* Word and element pointing entries *
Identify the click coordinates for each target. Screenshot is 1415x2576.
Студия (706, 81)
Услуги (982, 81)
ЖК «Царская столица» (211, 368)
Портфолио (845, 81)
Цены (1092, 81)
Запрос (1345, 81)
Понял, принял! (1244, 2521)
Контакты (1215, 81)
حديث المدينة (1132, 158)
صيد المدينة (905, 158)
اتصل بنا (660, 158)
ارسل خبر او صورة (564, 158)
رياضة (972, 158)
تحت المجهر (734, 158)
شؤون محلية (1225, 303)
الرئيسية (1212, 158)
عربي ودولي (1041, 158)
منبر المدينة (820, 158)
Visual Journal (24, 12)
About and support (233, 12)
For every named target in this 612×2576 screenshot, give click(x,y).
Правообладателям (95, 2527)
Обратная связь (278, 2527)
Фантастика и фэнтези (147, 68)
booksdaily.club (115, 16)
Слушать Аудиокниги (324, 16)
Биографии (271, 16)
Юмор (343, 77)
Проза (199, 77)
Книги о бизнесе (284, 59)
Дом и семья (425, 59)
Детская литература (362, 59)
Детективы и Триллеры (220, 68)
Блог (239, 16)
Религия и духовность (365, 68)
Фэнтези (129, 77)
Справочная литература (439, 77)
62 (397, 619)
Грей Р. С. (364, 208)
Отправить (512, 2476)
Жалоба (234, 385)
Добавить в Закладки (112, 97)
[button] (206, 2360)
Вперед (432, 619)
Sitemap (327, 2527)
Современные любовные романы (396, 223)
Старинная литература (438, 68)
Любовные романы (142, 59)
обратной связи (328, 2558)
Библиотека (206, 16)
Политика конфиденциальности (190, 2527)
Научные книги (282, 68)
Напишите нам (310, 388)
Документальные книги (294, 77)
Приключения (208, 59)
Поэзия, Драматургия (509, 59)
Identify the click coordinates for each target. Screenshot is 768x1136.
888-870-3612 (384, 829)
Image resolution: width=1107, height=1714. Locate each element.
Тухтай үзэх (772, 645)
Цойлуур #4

* DIRECTIVE *
Copy out the records from the line with "62 (397, 619)" through the end of the records, adding 85 to every coordinate in the answers. Keep every line, requests included, and leave all other text unchanged.

* THE SOLUTION *
62 (482, 704)
Грей Р. С. (449, 293)
Отправить (597, 2561)
Жалоба (319, 470)
Добавить в Закладки (197, 182)
[button] (291, 2445)
Вперед (517, 704)
Sitemap (412, 2612)
Современные любовные романы (481, 308)
Старинная литература (523, 153)
Любовные романы (227, 144)
обратной связи (413, 2643)
Библиотека (291, 101)
Политика конфиденциальности (275, 2612)
Научные книги (367, 153)
Напишите нам (395, 473)
Документальные книги (379, 162)
Приключения (293, 144)
Поэзия, Драматургия (594, 144)
Identify the click coordinates for each target. Screenshot is 768x1136.
888-870-3612 (469, 914)
Image resolution: width=1107, height=1714. Locate each element.
Тухтай үзэх (857, 730)
Цойлуур #4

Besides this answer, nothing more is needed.